• **Directions**:
Every entry needs to be reproduced exactly.

• **Stored items**:
========================================
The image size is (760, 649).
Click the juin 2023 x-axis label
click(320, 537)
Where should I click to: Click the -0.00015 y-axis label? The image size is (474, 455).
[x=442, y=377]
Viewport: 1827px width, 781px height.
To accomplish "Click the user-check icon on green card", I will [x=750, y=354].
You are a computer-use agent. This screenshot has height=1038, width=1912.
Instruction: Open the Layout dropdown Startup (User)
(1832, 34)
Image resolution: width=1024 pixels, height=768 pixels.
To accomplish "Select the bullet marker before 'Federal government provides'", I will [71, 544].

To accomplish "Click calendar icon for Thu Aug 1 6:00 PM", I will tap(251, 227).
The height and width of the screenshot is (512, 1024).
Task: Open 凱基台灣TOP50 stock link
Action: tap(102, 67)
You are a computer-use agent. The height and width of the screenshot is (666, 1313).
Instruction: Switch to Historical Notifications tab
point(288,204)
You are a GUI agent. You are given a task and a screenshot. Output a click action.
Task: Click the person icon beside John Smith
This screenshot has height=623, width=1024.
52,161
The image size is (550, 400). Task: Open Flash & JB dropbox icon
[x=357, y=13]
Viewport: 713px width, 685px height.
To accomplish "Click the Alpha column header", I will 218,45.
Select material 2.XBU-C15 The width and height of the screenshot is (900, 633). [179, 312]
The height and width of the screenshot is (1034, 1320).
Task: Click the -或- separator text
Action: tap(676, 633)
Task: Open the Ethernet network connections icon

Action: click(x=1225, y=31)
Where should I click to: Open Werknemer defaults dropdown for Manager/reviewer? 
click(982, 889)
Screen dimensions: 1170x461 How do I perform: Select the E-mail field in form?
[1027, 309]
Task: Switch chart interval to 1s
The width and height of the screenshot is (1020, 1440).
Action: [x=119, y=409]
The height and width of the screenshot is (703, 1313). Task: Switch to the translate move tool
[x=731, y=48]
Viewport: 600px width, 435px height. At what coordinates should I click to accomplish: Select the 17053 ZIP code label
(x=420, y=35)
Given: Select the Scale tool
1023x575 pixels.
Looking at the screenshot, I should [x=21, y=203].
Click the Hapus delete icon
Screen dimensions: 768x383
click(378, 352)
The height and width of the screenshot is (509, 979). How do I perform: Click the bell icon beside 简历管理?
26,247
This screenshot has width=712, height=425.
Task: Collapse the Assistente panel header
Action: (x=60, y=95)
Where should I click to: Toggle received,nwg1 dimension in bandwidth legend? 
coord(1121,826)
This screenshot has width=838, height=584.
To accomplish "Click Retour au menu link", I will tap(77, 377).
========================================
• **Answer for this exercise**:
The image size is (760, 649).
Click the juin 2023 x-axis label
click(320, 537)
Where should I click to: Click the -0.00015 y-axis label? The image size is (474, 455).
[x=442, y=377]
Viewport: 1827px width, 781px height.
To accomplish "Click the user-check icon on green card", I will [x=750, y=354].
You are a computer-use agent. This screenshot has height=1038, width=1912.
Instruction: Open the Layout dropdown Startup (User)
(1832, 34)
Image resolution: width=1024 pixels, height=768 pixels.
To accomplish "Select the bullet marker before 'Federal government provides'", I will [71, 544].

To accomplish "Click calendar icon for Thu Aug 1 6:00 PM", I will tap(251, 227).
The height and width of the screenshot is (512, 1024).
Task: Open 凱基台灣TOP50 stock link
Action: tap(102, 67)
You are a computer-use agent. The height and width of the screenshot is (666, 1313).
Instruction: Switch to Historical Notifications tab
point(288,204)
You are a GUI agent. You are given a task and a screenshot. Output a click action.
Task: Click the person icon beside John Smith
This screenshot has height=623, width=1024.
52,161
The image size is (550, 400). Task: Open Flash & JB dropbox icon
[x=357, y=13]
Viewport: 713px width, 685px height.
To accomplish "Click the Alpha column header", I will 218,45.
Select material 2.XBU-C15 The width and height of the screenshot is (900, 633). [179, 312]
The height and width of the screenshot is (1034, 1320).
Task: Click the -或- separator text
Action: tap(676, 633)
Task: Open the Ethernet network connections icon

Action: click(x=1225, y=31)
Where should I click to: Open Werknemer defaults dropdown for Manager/reviewer? 
click(982, 889)
Screen dimensions: 1170x461 How do I perform: Select the E-mail field in form?
[1027, 309]
Task: Switch chart interval to 1s
The width and height of the screenshot is (1020, 1440).
Action: [x=119, y=409]
The height and width of the screenshot is (703, 1313). Task: Switch to the translate move tool
[x=731, y=48]
Viewport: 600px width, 435px height. At what coordinates should I click to accomplish: Select the 17053 ZIP code label
(x=420, y=35)
Given: Select the Scale tool
1023x575 pixels.
Looking at the screenshot, I should [x=21, y=203].
Click the Hapus delete icon
Screen dimensions: 768x383
click(378, 352)
The height and width of the screenshot is (509, 979). How do I perform: Click the bell icon beside 简历管理?
26,247
This screenshot has width=712, height=425.
Task: Collapse the Assistente panel header
Action: (x=60, y=95)
Where should I click to: Toggle received,nwg1 dimension in bandwidth legend? 
coord(1121,826)
This screenshot has width=838, height=584.
To accomplish "Click Retour au menu link", I will tap(77, 377).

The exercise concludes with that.